→ **ACTION ITEM**: Working down the material below, reproduce exactly every line from the one containing "Given: Reply to paradox777's comment" to the last line, and only those.

┄┄┄┄┄┄┄┄┄┄┄┄┄┄┄┄┄┄┄┄

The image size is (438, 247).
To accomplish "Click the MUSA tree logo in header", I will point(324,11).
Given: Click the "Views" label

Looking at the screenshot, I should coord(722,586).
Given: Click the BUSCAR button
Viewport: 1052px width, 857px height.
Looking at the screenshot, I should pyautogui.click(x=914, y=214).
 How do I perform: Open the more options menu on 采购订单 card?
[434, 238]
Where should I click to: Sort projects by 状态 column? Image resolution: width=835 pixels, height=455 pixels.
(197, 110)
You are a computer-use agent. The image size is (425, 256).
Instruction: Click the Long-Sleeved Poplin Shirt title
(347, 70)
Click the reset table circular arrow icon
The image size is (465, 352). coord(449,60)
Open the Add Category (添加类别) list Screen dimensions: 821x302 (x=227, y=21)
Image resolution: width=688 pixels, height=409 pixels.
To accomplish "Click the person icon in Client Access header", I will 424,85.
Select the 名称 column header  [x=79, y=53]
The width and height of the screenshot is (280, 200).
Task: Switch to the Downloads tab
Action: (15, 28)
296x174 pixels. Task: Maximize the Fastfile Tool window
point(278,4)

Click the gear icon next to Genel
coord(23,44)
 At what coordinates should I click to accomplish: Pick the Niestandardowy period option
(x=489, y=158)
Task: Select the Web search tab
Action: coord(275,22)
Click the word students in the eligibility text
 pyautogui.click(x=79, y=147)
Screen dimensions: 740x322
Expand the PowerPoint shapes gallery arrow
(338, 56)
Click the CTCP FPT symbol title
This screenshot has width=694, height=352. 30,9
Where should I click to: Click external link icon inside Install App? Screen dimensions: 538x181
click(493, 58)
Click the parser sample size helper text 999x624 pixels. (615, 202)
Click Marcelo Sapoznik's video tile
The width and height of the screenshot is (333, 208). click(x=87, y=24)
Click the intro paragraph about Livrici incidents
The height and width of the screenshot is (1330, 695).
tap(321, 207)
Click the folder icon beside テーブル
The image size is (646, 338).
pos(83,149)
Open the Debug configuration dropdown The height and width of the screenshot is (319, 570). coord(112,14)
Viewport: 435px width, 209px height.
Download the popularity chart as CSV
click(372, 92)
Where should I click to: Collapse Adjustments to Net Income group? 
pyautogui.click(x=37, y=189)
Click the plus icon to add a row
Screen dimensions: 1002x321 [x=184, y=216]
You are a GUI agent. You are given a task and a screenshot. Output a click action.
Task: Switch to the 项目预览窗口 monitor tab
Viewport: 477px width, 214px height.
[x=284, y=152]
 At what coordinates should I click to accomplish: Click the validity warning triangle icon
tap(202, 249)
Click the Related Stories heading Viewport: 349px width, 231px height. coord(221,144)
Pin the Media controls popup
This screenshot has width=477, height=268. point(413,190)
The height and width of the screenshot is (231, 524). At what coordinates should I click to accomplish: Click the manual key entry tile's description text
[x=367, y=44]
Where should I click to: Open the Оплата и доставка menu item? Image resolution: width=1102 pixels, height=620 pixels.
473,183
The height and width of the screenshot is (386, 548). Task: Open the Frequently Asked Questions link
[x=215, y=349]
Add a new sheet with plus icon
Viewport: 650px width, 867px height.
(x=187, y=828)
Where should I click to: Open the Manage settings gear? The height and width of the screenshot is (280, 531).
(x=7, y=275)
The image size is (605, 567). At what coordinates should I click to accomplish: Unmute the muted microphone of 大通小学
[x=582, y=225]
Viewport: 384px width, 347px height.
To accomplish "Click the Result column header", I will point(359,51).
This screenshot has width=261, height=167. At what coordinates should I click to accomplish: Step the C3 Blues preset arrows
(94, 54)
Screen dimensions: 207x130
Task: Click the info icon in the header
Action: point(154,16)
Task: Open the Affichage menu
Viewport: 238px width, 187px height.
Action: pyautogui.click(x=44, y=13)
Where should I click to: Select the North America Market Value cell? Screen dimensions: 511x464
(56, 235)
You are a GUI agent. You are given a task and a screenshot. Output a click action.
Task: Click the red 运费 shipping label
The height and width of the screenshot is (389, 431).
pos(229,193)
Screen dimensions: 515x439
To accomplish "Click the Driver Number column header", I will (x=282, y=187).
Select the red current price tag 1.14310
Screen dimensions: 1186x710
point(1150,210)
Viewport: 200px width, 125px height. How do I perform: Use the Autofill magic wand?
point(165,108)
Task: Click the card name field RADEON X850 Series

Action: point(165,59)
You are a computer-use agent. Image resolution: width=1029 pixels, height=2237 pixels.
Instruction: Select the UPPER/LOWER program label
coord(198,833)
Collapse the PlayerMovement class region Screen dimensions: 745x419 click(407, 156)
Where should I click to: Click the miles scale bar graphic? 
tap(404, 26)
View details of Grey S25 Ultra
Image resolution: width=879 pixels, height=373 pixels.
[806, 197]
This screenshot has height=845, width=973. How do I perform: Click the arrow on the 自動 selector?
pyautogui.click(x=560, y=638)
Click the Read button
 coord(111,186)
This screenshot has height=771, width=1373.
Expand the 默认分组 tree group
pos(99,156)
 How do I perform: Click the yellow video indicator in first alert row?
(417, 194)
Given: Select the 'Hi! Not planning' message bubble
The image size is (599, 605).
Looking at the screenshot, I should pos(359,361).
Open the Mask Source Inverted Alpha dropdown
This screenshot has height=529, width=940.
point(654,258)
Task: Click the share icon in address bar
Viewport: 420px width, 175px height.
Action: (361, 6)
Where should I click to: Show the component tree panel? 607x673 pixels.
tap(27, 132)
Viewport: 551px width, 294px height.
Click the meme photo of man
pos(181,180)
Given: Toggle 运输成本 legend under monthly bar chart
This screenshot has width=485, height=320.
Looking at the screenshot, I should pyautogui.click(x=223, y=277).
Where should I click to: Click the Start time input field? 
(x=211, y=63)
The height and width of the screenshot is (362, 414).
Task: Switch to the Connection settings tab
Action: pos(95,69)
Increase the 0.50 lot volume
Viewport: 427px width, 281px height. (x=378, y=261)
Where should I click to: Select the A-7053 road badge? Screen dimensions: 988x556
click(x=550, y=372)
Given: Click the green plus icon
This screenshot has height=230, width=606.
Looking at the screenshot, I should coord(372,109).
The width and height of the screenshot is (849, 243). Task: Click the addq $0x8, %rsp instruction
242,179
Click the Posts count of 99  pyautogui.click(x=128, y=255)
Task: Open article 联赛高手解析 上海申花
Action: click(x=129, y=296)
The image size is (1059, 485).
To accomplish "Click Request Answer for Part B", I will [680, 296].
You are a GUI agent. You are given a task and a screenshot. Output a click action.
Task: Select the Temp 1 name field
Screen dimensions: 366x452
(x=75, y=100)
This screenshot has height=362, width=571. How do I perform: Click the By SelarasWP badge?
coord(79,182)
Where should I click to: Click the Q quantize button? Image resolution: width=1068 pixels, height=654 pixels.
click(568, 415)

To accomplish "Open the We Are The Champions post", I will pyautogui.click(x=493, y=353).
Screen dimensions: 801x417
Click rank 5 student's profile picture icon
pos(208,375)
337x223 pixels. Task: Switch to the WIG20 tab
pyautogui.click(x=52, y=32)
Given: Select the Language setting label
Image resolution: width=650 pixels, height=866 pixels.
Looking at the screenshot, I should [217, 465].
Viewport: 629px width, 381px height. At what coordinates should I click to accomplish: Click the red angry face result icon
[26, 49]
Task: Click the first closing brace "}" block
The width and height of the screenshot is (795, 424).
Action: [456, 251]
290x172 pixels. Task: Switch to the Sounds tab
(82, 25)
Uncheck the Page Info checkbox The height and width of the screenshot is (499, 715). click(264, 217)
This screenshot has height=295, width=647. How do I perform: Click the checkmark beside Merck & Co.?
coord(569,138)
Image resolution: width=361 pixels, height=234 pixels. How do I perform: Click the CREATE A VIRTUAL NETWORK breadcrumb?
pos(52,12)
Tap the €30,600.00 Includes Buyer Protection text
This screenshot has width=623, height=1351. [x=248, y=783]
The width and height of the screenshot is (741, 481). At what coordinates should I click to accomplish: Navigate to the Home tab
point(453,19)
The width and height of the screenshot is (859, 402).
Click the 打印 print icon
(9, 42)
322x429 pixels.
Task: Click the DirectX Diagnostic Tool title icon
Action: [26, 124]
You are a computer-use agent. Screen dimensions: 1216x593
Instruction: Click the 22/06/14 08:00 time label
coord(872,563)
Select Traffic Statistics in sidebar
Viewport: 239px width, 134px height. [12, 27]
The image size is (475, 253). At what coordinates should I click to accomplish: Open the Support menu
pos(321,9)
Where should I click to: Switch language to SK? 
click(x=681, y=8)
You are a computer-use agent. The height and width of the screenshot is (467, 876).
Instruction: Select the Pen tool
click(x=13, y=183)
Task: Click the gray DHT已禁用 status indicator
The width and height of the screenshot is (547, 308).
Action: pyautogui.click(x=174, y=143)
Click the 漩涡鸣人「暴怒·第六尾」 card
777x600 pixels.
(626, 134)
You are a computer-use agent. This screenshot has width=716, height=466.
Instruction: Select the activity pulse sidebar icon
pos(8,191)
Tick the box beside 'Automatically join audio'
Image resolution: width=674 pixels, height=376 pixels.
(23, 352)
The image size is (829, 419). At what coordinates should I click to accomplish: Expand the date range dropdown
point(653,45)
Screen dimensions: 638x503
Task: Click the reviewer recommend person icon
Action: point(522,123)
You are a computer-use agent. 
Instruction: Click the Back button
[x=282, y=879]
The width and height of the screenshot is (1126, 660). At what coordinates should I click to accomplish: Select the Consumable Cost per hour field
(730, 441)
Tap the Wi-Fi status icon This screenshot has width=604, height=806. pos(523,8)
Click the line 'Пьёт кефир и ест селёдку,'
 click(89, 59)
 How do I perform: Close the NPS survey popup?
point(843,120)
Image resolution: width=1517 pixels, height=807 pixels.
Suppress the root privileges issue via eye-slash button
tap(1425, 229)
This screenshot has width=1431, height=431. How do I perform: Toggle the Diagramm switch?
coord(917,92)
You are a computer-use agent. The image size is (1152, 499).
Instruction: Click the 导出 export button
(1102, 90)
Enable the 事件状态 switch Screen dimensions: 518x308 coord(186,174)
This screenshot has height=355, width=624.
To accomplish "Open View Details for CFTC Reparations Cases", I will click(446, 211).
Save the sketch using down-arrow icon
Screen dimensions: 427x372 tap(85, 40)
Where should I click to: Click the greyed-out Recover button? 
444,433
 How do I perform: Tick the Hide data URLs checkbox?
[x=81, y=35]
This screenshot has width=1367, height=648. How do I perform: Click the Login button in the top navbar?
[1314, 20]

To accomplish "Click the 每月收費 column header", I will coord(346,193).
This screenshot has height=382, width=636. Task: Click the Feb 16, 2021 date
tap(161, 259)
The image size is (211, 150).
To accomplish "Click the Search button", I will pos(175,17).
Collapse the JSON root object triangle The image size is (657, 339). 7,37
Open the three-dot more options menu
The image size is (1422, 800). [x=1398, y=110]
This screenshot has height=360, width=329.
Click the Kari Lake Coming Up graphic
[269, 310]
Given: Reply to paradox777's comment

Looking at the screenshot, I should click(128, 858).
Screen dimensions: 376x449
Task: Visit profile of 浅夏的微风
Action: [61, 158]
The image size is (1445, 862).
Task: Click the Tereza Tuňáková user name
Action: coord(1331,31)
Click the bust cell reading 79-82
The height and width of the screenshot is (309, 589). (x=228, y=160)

┄┄┄┄┄┄┄┄┄┄┄┄┄┄┄┄┄┄┄┄

→ **EXERCISE ANSWER**:
Given: Reply to paradox777's comment

Looking at the screenshot, I should click(128, 858).
Screen dimensions: 376x449
Task: Visit profile of 浅夏的微风
Action: [61, 158]
The image size is (1445, 862).
Task: Click the Tereza Tuňáková user name
Action: coord(1331,31)
Click the bust cell reading 79-82
The height and width of the screenshot is (309, 589). (x=228, y=160)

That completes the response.